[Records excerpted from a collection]
= = = = = = =

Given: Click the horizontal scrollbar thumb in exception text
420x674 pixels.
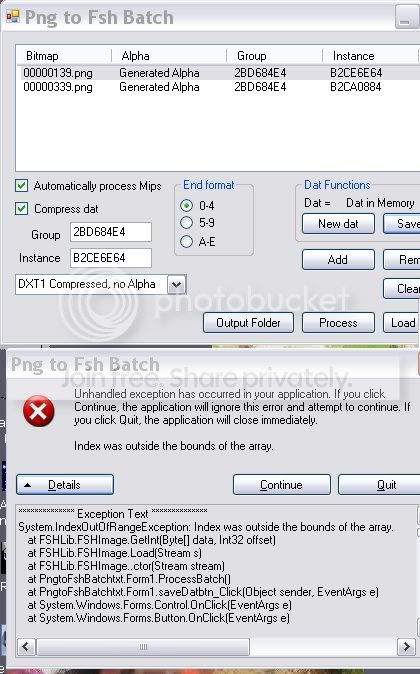Looking at the screenshot, I should [x=143, y=646].
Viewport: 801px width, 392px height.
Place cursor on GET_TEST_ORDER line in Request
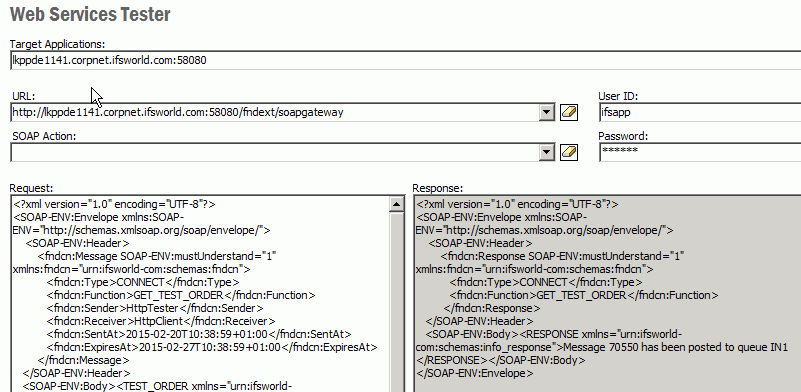(x=181, y=295)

= = = = = = =

## TASK TO COMPLETE
What is needed is an exact copy of the data, with the pictures removed.

## REPLY TO THE TASK
Given: Click the horizontal scrollbar thumb in exception text
420x674 pixels.
Looking at the screenshot, I should [x=143, y=646].
Viewport: 801px width, 392px height.
Place cursor on GET_TEST_ORDER line in Request
(x=181, y=295)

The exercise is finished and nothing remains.